UPDATE: July 22, 2019: GFL Environmental has filed initial forms with the U.S. Securities and Exchange Commission, along with relevant authorities in all Canadian provinces and territories, for a planned IPO. The proposed deal will involve subordinate shares. Details on the number and price of those shares have not been finalized. As reported by The Globe and Mail and Bloomberg, the deal is expected to raise an estimated $1.5 billion.
Dive Brief:
- Toronto-based GFL Environmental aims to raise up to C$1.98 billion ($1.5 billion USD) for an IPO this fall, according to a report by The Globe and Mail. GFL declined to comment on the report in an email to Waste Dive.
- Per the report, GFL plans to list shares on both the Toronto Stock Exchange and an undetermined U.S. exchange. Multiple investment banks have been brought on to advise, including Royal Bank of Canada, Bank of Montreal, J.P. Morgan Chase and Goldman Sachs Group.
- GFL's annual revenue is reportedly around C$3.5 billion, with C$1 billion in EBITDA. The potential IPO would be used to fuel further growth for the North American company. This would be the first North American industry IPO since Advanced Disposal went public in 2016.
Dive Insight:
GFL has been down this road before. The company actively pursued IPO plans in 2017 before opting to stay private through an April 2018 recapitalization deal. That deal, led by U.K.-based BC Partners and Ontario Teachers' Pension Plan, valued GFL at C$5.125 billion. On the day of the announcement, while speaking at WasteExpo's 2018 investor summit, CEO Patrick Dovigi said it was his "preference to stay private as long as we could."

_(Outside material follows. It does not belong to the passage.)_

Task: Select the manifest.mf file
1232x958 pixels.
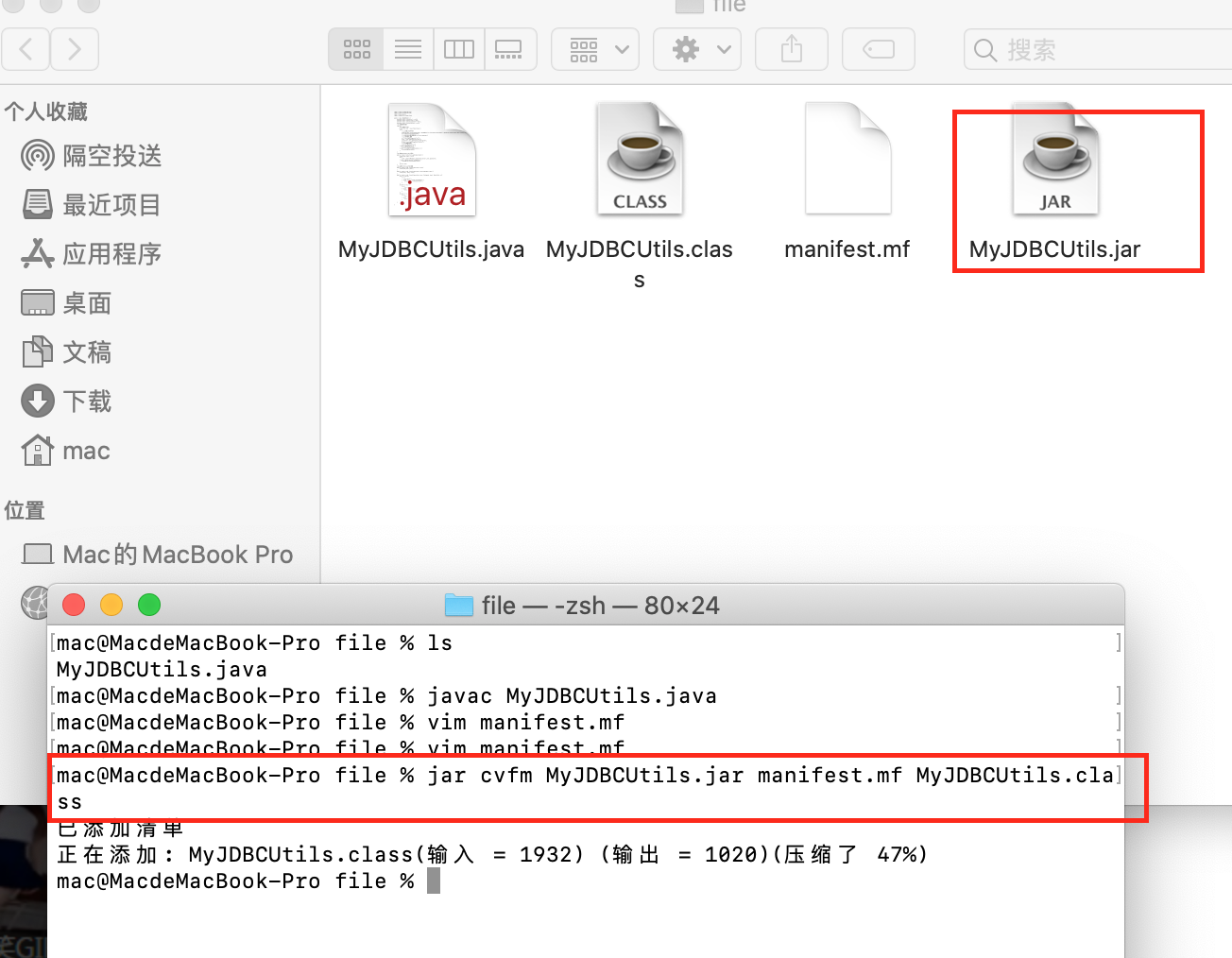Action: 847,158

While GFL had business in Michigan at the time, its U.S. presence increased exponentially later that year. Between the major acquisition of Waste Industries (valued at $2.825 billion) and liquid waste business Future Environmental (terms not disclosed), GFL's footprint abruptly expanded to 20 states. The company already had business in all but one Canadian province.
Speaking to Waste Dive last fall, Dovigi expressed hesitance about pursuing an IPO, maintaining that he was happy with the company's two new backers.

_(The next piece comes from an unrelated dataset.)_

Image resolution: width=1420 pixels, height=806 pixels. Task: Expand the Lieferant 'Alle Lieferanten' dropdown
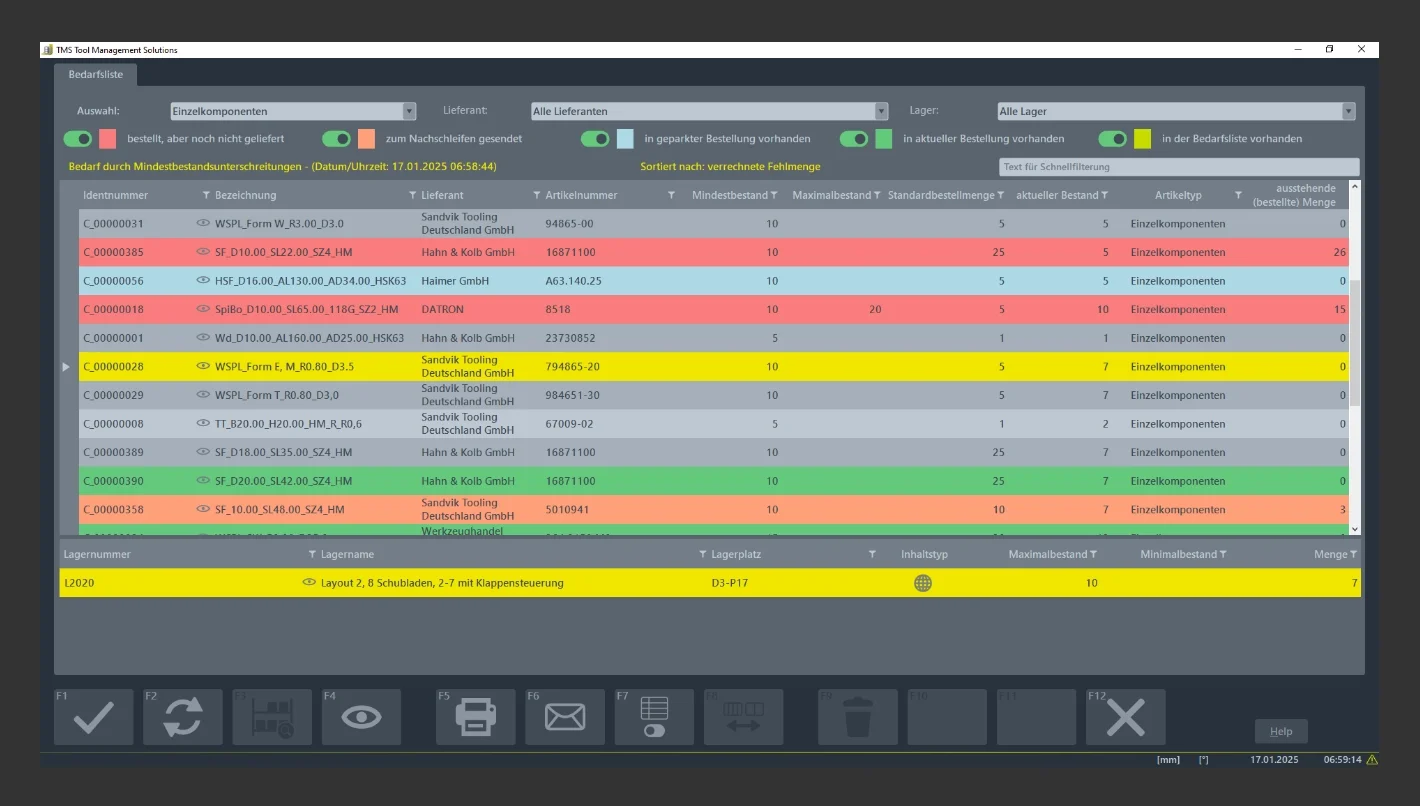click(x=709, y=112)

"We can focus on managing two shareholders today, not two thousand shareholders, and really just focus on our business not having to deal with the rest of the noise of a public markets," said Dovigi, adding, "The day will come. It's a question of when."
Since then, GFL has completed at least four tuck-in deals in Colorado and North Carolina and is now the largest private service provider in the U.S. Pending completion of the Waste Management-Advanced Disposal deal, the company is expected to soon become the fourth-largest public or private operator.

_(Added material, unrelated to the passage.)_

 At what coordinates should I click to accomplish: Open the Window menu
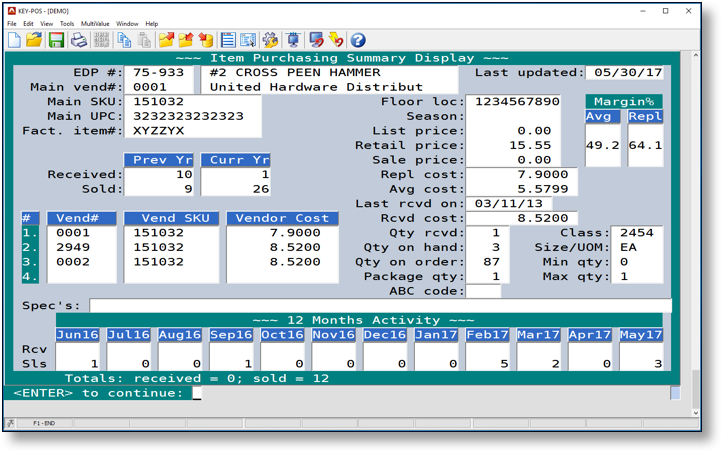click(127, 24)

This rising stature continues to captivate attention within the industry and the financial community that follows it. Dovigi's session was well-attended at WasteExpo's 2019 investor summit, where he once again downplayed plans to go public — even while hinting that the company's expanding scale might make it "inevitable."
Between that session and a subsequent interview with Waste Dive, GFL outlined plans for significant growth. According to Dovigi, about 60% of the acquisition pipeline is expected to come from Canada, where the majority of the market is still not controlled by large players. Further U.S. expansion was said to be targeted east of the Mississippi.
"We kind of feel like we're just getting started," CFO Luke Pelosi told Waste Dive. "[F]ast forward 5-10 years, and you look at the business that Patrick's going to have built over a 15-20 year time period, I think it's going to be one of the largest players in the continent that came from very little."
If IPO plans do indeed move forward, the Canadian agglomerate's expansion pace may only accelerate in the years to come.